— EXERCISE 1 —
In the fandom essay, rewrite the paragraph beginning "We would all be better off" as a short bulleted list that keeps its main facts.
— EXERCISE 2 —
Decide whether each statement agrees with the fandom essay. Answer yes or no, and quote the deciding words from the essay.
(a) A fan who says "we" about the team has made tackles in a college football game.
(b) Internet Fixation involves spending unspare time reading about one's team.
(c) God's grace determines which team a person supports.
— EXERCISE 3 —
Update the stretch of the fandom essay from "When did college" through "What’s gone wrong?", changing "fandumb" to "fanaticism".

— PROVIDED PASSAGE —
* * *

When did college football fandom become college football fandumb? How did something re-creational become de-creational? (“Are we not Men? We are Devo! Are we not Men? D-E-V-O!” Forgive me, Mark Mothersbaugh.)
What’s gone wrong?
College football was meant to be a pastime. It was meant to bring unity to campuses and to alumni, to be a source of interest and even, dare I say it, joy. But it has become a source of something else. Not of unity, but of mercenary alliances, not of interest but of obsession, not of joy but of desperation. College football is no longer a pastime.
What are some of the pathologies of current college football fandom?
1. We. Listen to a college football fan who has gone over the edge, and you are almost sure to hear: “We need a new coach.” “We played lousy.” “We killed you.” “We got 12.” Of course, the fan using “we” has no standing in coaching searches, has never missed — and certainly never made — a tackle, has never been on the winning team in a college football game. That a team is your team does not mean that it is your team. (Attention: Bobby Lowder. Attention: Bobby Lowder.) There is the team — and there (waaay over there) are you, the fan. You are not on the team. Being a fan is not a way of being third-string (and surely not a way of being first-string). Being a fan is not a way of being offensive or defensive coordinator, or even of being a position coach. It is not a way of being recruiting coordinator. It is not a way of being water boy. Fans are not on the team, they don’t coach the team, and they don’t recruit for the team. They don’t carry water. They cheer their team on — and things would be better if they could be of good cheer in doing so. We need to be more circumspect with the first-person plural.
2. Another sure sign is Internet Fixation. Surely, there is nothing wrong with following your team in your spare time. Being more knowledgeable can make the pastime more enjoyable. But that is not what Internet Fixation is. Internet Fixation is the state of not only reading all that can be found about your team in your spare time, but of devoting unspare time to doing it, and, most importantly, to reading what you read in a perverse lectio divina, doubled over the screen, scrying for anything that jolts your conviction about your team, anything that you disagree with, anything that you can meditate upon blackly. And that results in barely literate and wholly uncontrolled spasms on message boards and in comment boxes.
3. Boordom. Members of fandumb believe that membership has its privileges, the first being the freedom to act or speak in any way whatsoever, no matter how boorish. Fans of other teams are immediately denied any standing as human beings; they are no longer seen as made in the image of God. Fans of other teams are cattle, gadding about mindlessly, chewing the cud of their own insipidity. They can be treated in any old way, verbally slaughtered. They have no dignity and the way they are treated does not reflect back on the person dishing out the treatment. But this is crazy. Being a fan does not allow us to dissolve or deface the laws of charity or human society: We cannot so consider fans of other teams that we forget they are human beings. In some ways (not in all, of course), being a fan of a team is like a matter of conscience. We ought to respect the consciences of others, and where their conscience disagrees with our own, to recognize that we cannot simply substitute our conscience for theirs or pressure theirs.
We would all be better off if we recognized that we are fans of our teams due to quite contingent factors: where we grew up, where our parents went to college, where we went to college, what colors we like, and our taste in fight songs. Any one of us could have ended up as a fan of our rival. Despite bumper stickers, God’s grace has nothing to do with what team we support. Chance, not grace, has decided the issue.

* * *

— DATA LINES —
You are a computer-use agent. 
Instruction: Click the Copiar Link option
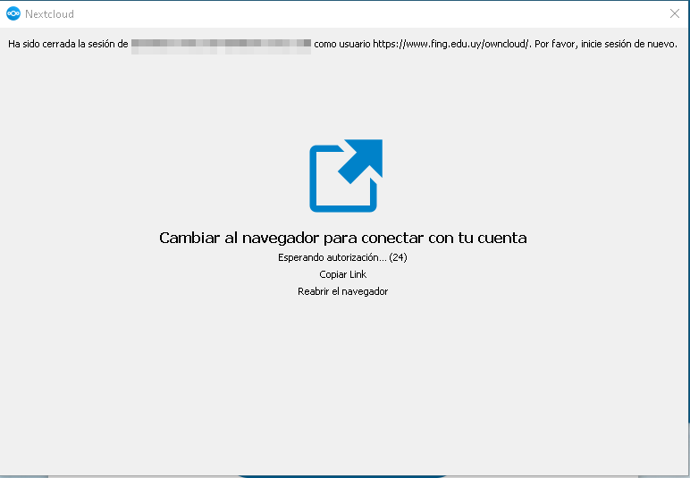click(x=343, y=274)
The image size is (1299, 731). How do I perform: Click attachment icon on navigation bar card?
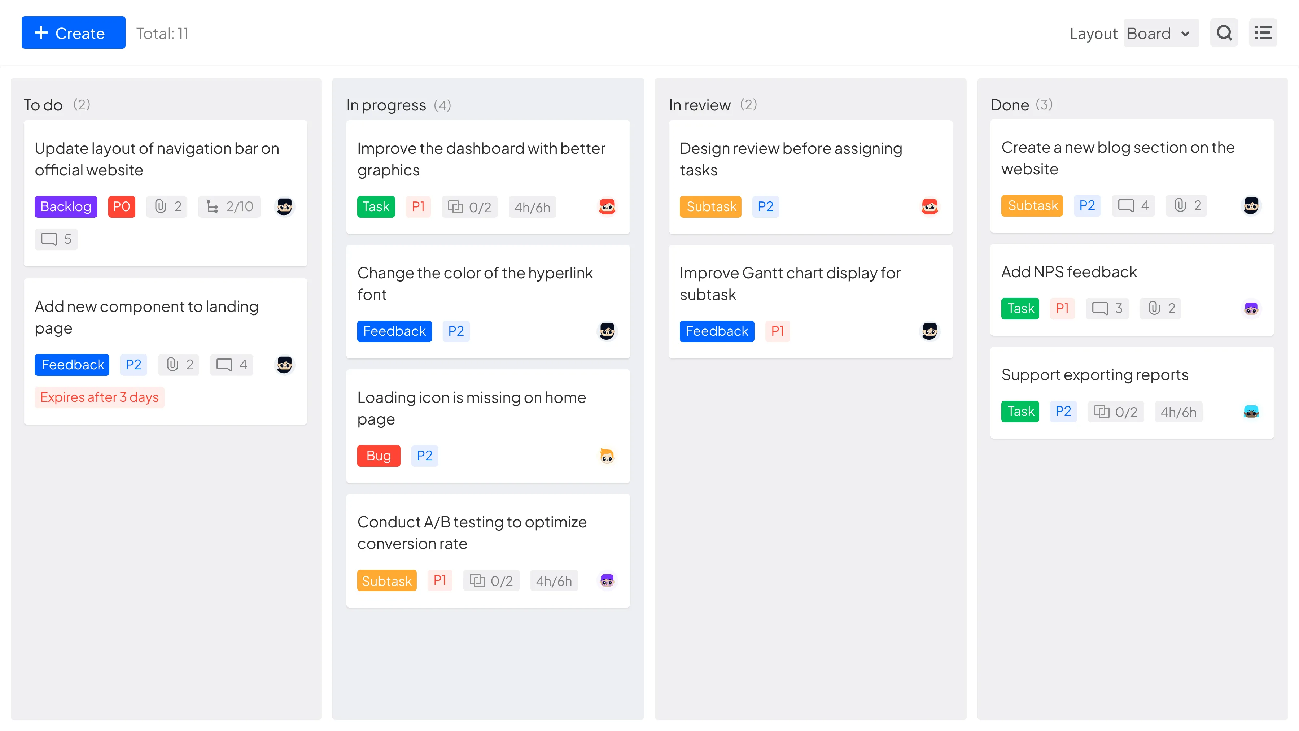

* * *

— FULL ANSWER 1 —
- We would be better off recognizing that we support our teams because of chance factors: where we grew up, where our parents went to college, where we went to college, the colors we like, and our taste in fight songs.
- Any of us could have ended up a fan of our rival.
- Despite bumper stickers, God's grace has nothing to do with which team we support. Chance decides it.

— FULL ANSWER 2 —
(a) No: "has never missed — and certainly never made — a tackle"
(b) Yes: "devoting unspare time to doing it"
(c) No: "God’s grace has nothing to do with what team we support"

— FULL ANSWER 3 —
When did college football fandom become college football fanaticism? How did something re-creational become de-creational? (“Are we not Men? We are Devo! Are we not Men? D-E-V-O!” Forgive me, Mark Mothersbaugh.)
What’s gone wrong?